The Emotional Price of Gathering Data on My Diabetes
So, my new continuous glucose monitor (CGM) had been sitting in the box it was shipped in since around Thanksgiving.
Beginning to wear it now is not a New Year’s Resolution, or an effort to game my diabetes data gathering to avoid the high carb temptation that bombards us during the holiday season. No, it’s not that simple. I’m not going gently into that CGM-inspired good night.
Nor do I have a simple answer for why I’ve waited so long to use a CGM, and why I’ve waited so long to start to wear it since it arrived. In this case, the answers aren’t simple. They’re also not pretty.
I can give you reasons why I’ve resisted so long. Worries about having to carry the receiver in my already overloaded pockets (no, I don’t have an iPhone, and until an iPhone carries a price less than a few hundred dollars more than a comparable phone, I’ll stick with my Android platform – which means I have to carry the receiver, too). Concerns about using up already valuable real estate by having both an insulin pump and a CGM inserted into my body at the same time.
Any concerns I might have had about appearances, I lost long ago. When it comes to looks, I care a lot more about my clothes than about my devices. So how it looks doesn’t affect me.
Wearing an insulin pump was an easy process for me. No problems getting started or staying with it, and nearly seven years later, I’m a proud insulin pump user. What’s the issue anyway?

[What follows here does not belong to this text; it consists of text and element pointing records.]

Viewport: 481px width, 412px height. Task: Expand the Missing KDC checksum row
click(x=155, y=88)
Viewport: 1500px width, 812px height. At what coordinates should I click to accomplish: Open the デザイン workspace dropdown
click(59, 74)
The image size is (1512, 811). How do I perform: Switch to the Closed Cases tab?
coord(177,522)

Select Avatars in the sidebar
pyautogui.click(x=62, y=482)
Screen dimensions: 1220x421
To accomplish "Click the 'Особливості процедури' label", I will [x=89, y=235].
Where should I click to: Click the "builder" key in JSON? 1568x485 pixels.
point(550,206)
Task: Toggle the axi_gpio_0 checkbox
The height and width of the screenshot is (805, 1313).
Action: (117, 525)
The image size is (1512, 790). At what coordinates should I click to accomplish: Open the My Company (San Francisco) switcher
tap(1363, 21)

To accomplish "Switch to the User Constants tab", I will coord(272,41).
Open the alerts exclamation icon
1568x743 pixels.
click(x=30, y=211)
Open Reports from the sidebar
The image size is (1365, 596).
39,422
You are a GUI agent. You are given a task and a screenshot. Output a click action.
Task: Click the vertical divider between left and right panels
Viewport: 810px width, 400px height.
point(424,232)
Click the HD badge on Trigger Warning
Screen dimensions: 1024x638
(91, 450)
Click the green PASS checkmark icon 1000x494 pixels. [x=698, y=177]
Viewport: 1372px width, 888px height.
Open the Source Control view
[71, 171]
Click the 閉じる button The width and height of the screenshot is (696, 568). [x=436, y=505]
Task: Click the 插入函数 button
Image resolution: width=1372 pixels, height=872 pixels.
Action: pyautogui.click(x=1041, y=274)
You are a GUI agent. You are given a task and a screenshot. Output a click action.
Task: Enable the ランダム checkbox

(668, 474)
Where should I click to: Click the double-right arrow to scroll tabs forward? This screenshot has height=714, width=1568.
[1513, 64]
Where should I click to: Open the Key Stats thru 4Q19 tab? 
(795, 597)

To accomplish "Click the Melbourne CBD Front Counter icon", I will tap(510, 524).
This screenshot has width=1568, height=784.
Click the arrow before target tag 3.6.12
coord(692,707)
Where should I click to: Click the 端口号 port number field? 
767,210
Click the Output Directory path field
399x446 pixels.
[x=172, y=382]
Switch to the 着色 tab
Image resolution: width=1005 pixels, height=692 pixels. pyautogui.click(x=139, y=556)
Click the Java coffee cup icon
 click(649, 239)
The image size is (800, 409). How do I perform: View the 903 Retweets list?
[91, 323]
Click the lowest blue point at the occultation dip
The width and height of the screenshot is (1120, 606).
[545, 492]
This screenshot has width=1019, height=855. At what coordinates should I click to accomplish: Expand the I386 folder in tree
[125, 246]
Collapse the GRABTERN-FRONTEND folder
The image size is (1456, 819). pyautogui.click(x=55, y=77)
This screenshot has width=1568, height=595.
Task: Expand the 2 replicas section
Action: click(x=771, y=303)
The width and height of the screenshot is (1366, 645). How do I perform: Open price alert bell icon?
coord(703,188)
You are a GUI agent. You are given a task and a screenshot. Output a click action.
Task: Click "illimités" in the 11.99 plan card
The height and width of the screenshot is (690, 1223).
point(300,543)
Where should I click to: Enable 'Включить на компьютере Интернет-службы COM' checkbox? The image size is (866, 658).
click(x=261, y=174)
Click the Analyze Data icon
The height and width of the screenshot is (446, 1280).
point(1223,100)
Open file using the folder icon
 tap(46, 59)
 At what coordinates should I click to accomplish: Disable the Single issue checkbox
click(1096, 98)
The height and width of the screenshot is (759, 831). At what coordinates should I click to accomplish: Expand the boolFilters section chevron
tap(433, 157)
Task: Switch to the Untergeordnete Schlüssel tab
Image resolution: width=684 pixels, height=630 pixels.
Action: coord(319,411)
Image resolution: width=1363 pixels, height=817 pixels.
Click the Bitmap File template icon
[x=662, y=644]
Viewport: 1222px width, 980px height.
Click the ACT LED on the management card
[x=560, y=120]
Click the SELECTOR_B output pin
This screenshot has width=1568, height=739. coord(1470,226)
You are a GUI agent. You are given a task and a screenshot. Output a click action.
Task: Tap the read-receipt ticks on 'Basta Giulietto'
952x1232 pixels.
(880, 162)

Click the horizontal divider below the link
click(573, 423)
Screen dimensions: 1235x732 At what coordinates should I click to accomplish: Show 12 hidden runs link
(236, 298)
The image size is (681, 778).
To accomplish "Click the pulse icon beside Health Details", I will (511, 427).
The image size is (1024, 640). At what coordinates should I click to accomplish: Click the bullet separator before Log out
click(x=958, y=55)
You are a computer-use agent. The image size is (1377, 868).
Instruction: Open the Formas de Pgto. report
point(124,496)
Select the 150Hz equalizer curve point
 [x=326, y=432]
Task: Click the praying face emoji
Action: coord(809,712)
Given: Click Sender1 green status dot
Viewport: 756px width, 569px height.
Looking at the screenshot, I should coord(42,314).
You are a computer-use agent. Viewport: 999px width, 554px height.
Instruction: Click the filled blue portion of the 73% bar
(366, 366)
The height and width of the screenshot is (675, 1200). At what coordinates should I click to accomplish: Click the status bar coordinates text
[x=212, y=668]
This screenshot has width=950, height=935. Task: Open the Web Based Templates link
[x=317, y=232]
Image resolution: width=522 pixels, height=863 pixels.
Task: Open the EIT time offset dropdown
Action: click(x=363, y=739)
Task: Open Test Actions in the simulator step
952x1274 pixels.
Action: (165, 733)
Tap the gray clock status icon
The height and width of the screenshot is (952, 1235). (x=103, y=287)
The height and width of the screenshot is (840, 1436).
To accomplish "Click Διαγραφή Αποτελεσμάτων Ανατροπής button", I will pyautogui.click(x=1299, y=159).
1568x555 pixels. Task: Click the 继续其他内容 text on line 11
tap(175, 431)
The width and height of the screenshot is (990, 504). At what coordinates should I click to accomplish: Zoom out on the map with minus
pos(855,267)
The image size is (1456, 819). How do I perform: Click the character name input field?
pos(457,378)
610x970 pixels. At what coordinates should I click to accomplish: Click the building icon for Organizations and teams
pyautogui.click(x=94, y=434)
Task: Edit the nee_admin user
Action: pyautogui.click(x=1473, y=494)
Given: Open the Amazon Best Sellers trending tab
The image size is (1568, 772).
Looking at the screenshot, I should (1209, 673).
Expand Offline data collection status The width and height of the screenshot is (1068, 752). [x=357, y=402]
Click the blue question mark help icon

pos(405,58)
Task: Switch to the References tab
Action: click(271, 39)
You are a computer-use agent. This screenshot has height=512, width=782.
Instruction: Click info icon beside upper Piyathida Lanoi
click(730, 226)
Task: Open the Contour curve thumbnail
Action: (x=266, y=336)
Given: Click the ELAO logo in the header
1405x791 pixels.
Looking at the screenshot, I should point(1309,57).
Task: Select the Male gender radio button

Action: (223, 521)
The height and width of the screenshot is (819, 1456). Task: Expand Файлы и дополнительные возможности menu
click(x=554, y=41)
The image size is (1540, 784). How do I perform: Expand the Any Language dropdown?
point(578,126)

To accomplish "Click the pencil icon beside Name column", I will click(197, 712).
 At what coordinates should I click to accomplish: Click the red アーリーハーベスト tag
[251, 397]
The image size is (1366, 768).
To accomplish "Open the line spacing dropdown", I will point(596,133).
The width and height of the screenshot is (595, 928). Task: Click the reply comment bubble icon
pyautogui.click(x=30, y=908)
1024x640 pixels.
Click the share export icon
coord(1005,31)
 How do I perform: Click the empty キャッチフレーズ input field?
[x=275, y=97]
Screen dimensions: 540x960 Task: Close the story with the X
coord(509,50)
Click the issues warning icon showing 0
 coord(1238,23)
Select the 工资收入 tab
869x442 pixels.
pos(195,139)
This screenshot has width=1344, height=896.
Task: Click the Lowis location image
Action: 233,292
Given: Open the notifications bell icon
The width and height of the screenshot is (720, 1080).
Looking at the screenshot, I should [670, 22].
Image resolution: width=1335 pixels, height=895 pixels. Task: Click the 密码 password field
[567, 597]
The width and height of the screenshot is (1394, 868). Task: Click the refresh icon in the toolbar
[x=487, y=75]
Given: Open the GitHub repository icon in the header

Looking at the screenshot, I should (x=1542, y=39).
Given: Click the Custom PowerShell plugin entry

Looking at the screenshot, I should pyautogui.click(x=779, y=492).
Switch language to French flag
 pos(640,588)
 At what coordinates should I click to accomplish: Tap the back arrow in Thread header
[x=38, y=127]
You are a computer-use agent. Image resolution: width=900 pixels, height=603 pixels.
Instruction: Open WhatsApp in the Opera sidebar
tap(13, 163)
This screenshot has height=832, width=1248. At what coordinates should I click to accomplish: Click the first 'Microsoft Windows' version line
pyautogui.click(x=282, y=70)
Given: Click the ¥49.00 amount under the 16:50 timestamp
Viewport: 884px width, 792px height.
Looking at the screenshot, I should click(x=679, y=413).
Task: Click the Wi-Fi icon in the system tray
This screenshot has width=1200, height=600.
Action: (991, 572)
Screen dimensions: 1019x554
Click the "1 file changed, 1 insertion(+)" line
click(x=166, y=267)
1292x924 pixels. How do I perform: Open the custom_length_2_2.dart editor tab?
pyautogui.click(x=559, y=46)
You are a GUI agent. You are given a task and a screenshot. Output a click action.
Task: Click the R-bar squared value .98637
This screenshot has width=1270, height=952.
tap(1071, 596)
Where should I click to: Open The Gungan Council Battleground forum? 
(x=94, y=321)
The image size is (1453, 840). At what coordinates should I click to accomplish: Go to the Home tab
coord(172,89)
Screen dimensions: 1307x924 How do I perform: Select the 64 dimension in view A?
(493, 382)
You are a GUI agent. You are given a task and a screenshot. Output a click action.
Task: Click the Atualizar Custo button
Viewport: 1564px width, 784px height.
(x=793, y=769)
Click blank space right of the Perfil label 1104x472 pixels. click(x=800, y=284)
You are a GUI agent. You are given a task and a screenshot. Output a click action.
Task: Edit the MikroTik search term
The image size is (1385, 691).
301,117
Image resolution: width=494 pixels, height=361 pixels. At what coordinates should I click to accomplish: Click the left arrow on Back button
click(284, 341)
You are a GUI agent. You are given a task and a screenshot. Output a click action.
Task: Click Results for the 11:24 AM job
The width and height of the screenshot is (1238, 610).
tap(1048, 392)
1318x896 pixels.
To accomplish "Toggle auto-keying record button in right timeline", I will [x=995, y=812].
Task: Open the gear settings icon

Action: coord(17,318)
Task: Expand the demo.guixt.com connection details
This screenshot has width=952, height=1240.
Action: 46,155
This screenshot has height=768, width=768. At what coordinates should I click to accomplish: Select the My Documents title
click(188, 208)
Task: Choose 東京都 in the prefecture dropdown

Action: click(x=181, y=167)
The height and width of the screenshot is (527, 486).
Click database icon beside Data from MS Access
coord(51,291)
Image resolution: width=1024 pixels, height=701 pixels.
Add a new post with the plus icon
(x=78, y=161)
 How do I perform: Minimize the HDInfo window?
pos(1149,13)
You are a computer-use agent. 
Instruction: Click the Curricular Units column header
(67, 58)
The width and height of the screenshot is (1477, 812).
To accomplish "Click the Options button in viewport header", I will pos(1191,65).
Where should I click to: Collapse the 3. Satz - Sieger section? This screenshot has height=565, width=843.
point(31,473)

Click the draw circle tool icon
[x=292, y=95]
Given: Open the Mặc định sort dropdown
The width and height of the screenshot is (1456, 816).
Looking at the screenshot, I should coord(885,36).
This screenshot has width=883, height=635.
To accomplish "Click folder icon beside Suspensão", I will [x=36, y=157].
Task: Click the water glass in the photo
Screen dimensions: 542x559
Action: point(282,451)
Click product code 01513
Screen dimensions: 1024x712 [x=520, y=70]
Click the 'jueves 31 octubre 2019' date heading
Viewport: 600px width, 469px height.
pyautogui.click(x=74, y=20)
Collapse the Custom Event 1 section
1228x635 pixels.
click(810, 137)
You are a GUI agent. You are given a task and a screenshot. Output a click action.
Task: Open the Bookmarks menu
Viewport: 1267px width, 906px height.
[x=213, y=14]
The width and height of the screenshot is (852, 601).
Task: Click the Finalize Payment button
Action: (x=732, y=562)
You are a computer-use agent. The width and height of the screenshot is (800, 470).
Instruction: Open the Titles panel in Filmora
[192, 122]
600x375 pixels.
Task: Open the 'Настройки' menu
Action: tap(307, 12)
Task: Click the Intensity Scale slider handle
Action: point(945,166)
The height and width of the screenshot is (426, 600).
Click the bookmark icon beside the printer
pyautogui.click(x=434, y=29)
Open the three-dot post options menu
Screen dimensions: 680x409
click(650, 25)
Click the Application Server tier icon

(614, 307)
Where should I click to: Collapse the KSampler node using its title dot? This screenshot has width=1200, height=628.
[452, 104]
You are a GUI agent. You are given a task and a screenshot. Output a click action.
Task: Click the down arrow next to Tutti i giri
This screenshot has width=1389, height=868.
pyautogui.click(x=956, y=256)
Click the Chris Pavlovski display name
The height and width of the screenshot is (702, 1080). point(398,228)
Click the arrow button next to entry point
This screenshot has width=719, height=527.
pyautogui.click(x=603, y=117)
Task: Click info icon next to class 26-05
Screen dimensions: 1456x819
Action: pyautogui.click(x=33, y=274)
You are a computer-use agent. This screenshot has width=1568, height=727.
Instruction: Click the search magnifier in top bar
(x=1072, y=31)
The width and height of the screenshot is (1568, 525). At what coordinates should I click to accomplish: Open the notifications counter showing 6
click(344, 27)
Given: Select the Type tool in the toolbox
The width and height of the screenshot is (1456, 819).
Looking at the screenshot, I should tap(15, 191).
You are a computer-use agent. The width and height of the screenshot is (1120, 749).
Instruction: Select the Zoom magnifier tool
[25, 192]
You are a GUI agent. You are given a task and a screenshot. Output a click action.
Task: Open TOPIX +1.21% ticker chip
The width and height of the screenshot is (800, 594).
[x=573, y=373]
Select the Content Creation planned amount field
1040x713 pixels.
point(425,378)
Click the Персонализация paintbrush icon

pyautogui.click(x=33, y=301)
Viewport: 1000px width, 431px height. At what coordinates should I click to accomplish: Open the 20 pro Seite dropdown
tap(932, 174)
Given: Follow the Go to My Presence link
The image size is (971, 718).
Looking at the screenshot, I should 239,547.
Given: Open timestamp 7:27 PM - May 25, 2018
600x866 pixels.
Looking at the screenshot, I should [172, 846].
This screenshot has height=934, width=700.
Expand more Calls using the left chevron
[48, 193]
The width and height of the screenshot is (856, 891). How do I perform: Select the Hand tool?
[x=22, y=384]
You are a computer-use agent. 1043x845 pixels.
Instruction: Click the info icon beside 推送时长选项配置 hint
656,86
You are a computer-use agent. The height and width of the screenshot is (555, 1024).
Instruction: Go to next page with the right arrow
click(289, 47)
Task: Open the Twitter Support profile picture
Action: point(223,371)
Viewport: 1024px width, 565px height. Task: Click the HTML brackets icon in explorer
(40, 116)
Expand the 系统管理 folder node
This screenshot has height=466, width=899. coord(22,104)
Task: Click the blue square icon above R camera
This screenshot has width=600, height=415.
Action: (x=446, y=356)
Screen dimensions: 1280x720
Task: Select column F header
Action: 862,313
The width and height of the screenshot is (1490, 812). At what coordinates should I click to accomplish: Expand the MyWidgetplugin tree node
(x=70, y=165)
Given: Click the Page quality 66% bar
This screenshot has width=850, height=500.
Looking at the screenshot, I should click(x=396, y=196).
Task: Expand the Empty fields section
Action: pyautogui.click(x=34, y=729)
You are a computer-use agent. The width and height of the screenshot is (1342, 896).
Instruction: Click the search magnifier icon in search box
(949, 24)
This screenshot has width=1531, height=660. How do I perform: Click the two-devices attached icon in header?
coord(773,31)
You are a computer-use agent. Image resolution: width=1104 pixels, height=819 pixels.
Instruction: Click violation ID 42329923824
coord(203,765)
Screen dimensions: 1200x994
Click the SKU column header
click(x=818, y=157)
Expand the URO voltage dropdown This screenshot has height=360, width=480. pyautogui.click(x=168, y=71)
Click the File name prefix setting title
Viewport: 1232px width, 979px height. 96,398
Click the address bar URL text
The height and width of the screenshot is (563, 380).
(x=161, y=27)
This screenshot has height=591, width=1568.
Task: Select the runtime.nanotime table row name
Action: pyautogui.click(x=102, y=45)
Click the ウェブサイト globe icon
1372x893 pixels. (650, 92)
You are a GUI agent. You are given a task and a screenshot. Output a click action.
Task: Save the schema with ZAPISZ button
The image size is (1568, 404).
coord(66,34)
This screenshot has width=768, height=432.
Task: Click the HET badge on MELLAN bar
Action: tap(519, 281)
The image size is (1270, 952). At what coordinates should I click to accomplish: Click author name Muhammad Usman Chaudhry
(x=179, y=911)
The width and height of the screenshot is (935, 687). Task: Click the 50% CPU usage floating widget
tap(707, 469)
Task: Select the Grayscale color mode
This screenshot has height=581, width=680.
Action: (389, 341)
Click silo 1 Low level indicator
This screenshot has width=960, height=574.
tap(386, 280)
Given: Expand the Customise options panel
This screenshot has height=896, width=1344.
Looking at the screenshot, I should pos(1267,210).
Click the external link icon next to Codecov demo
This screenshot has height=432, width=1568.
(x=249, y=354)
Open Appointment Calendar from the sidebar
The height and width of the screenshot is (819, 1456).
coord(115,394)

I don’t know, but it’s troubling. I know that something is definitely bothering me about this. I can tell by the way I delayed getting started, until the reasons for my delay were outweighed by the embarrassment that I have access to a device that many crave and cannot get their hands on. I must go forward.
Yet, when I did my first insertion, I was using language that would make a sailor blush. I got even more surly as that first insertion didn’t work, because my brand new transmitter was crap from the start. Now I’ve used two transmitters and two (actually three, after working with technical support to get everything right) sensors with nothing to show for them. Finally, on the fourth try, I got it to start up and calibrate properly. But my issues, I fear, go deeper than a sensor insertion.
I think my problem may be the notion, the confirmation, that a CGM gives you data 24 hours a day, seven days a week. In other words, it’s a constant reminder that I live with diabetes, a fact I try to forget every day.
Yet, there’s no question. I must begin my CGM journey. As The Great Spousal Unit shared, and she was right: sometimes, I don’t want to believe what my numbers are without a glucose check. If I’m going to be such a slave to data (and you have to be one if you live with diabetes), sometimes I need data I can access even quicker than a BG check.
But it’s not easy, and I’m not entirely sure why. The trick right now, I think, is to make the physical effort to get started, and then over time, work on what my brain and my heart are trying to tell me.
I recently read a statistic sharing that adults living with diabetes are at least three times more likely to develop depression than other adults living in America. Depression isn’t exactly what I’m feeling. Still, I already know I have diabetes all day, every day… why do I have to wear something additional so I can be reminded of that? All day, every day?
Ultimately, I need to remember that this is a device that could save my life. And over time, I may actually get used to wearing it. I’ll know I’ve turned the corner when my desire to get the data overwhelms the desire to rip it off of my body for good.
Until then, the emotional price of data gathering seems awfully high.